Instructions to follow: The entries below are to be repeated exactly as they stand.

── Task inputs

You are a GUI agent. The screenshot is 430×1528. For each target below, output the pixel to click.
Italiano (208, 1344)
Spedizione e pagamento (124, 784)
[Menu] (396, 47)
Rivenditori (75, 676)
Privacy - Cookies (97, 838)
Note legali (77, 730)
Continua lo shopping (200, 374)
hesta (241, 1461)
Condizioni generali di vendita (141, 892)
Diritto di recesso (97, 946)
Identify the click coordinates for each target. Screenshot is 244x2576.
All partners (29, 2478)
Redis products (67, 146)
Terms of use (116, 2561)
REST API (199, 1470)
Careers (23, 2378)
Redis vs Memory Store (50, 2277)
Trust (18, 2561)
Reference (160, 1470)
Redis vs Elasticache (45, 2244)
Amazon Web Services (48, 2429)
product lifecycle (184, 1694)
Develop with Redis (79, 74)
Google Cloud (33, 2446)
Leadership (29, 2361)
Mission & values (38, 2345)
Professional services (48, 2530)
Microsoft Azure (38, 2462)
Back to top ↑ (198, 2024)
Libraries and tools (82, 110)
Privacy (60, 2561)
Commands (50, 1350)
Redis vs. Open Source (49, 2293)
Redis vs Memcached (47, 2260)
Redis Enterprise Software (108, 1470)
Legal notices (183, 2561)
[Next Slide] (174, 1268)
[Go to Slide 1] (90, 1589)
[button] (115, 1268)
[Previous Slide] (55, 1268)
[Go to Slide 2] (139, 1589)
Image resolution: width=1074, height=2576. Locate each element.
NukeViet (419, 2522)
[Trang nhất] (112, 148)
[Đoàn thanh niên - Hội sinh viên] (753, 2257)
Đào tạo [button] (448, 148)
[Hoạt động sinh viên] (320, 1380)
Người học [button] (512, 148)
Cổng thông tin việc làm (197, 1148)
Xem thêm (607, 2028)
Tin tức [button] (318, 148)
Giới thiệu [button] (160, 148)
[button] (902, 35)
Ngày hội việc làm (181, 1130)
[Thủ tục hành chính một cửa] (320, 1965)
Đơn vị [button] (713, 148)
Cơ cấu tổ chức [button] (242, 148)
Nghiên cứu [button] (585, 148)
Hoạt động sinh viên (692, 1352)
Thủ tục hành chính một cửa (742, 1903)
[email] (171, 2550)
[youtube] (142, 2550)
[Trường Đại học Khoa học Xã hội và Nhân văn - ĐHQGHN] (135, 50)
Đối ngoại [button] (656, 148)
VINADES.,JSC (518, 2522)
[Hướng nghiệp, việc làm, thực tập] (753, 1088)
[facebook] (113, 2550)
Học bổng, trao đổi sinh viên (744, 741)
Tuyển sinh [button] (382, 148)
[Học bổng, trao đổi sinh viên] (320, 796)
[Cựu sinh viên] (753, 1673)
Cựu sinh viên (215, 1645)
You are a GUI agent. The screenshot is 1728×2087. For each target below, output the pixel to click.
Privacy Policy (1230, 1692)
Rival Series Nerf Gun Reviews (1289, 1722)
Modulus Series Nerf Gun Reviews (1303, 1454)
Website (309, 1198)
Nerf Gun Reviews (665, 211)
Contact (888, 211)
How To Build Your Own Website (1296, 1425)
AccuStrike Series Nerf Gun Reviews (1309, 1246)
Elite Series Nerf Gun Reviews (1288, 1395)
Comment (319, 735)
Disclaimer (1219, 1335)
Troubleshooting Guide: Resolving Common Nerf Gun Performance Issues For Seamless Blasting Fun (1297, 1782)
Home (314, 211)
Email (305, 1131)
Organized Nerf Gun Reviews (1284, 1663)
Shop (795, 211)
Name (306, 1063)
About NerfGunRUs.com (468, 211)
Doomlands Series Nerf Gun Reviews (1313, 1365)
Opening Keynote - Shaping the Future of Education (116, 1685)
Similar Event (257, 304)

────

Solution for this problem:
You are a GUI agent. The screenshot is 430×1528. For each target below, output the pixel to click.
Italiano (208, 1344)
Spedizione e pagamento (124, 784)
[Menu] (396, 47)
Rivenditori (75, 676)
Privacy - Cookies (97, 838)
Note legali (77, 730)
Continua lo shopping (200, 374)
hesta (241, 1461)
Condizioni generali di vendita (141, 892)
Diritto di recesso (97, 946)
Identify the click coordinates for each target. Screenshot is 244x2576.
All partners (29, 2478)
Redis products (67, 146)
Terms of use (116, 2561)
REST API (199, 1470)
Careers (23, 2378)
Redis vs Memory Store (50, 2277)
Trust (18, 2561)
Reference (160, 1470)
Redis vs Elasticache (45, 2244)
Amazon Web Services (48, 2429)
product lifecycle (184, 1694)
Develop with Redis (79, 74)
Google Cloud (33, 2446)
Leadership (29, 2361)
Mission & values (38, 2345)
Professional services (48, 2530)
Microsoft Azure (38, 2462)
Back to top ↑ (198, 2024)
Libraries and tools (82, 110)
Privacy (60, 2561)
Commands (50, 1350)
Redis vs. Open Source (49, 2293)
Redis vs Memcached (47, 2260)
Redis Enterprise Software (108, 1470)
Legal notices (183, 2561)
[Next Slide] (174, 1268)
[Go to Slide 1] (90, 1589)
[button] (115, 1268)
[Previous Slide] (55, 1268)
[Go to Slide 2] (139, 1589)
Image resolution: width=1074, height=2576. Locate each element.
NukeViet (419, 2522)
[Trang nhất] (112, 148)
[Đoàn thanh niên - Hội sinh viên] (753, 2257)
Đào tạo [button] (448, 148)
[Hoạt động sinh viên] (320, 1380)
Người học [button] (512, 148)
Cổng thông tin việc làm (197, 1148)
Xem thêm (607, 2028)
Tin tức [button] (318, 148)
Giới thiệu [button] (160, 148)
[button] (902, 35)
Ngày hội việc làm (181, 1130)
[Thủ tục hành chính một cửa] (320, 1965)
Đơn vị [button] (713, 148)
Cơ cấu tổ chức [button] (242, 148)
Nghiên cứu [button] (585, 148)
Hoạt động sinh viên (692, 1352)
Thủ tục hành chính một cửa (742, 1903)
[email] (171, 2550)
[youtube] (142, 2550)
[Trường Đại học Khoa học Xã hội và Nhân văn - ĐHQGHN] (135, 50)
Đối ngoại [button] (656, 148)
VINADES.,JSC (518, 2522)
[Hướng nghiệp, việc làm, thực tập] (753, 1088)
[facebook] (113, 2550)
Học bổng, trao đổi sinh viên (744, 741)
Tuyển sinh [button] (382, 148)
[Học bổng, trao đổi sinh viên] (320, 796)
[Cựu sinh viên] (753, 1673)
Cựu sinh viên (215, 1645)
You are a GUI agent. The screenshot is 1728×2087. For each target below, output the pixel to click.
Privacy Policy (1230, 1692)
Rival Series Nerf Gun Reviews (1289, 1722)
Modulus Series Nerf Gun Reviews (1303, 1454)
Website (309, 1198)
Nerf Gun Reviews (665, 211)
Contact (888, 211)
How To Build Your Own Website (1296, 1425)
AccuStrike Series Nerf Gun Reviews (1309, 1246)
Elite Series Nerf Gun Reviews (1288, 1395)
Comment (319, 735)
Disclaimer (1219, 1335)
Troubleshooting Guide: Resolving Common Nerf Gun Performance Issues For Seamless Blasting Fun (1297, 1782)
Home (314, 211)
Email (305, 1131)
Organized Nerf Gun Reviews (1284, 1663)
Shop (795, 211)
Name (306, 1063)
About NerfGunRUs.com (468, 211)
Doomlands Series Nerf Gun Reviews (1313, 1365)
Opening Keynote - Shaping the Future of Education (116, 1685)
Similar Event (257, 304)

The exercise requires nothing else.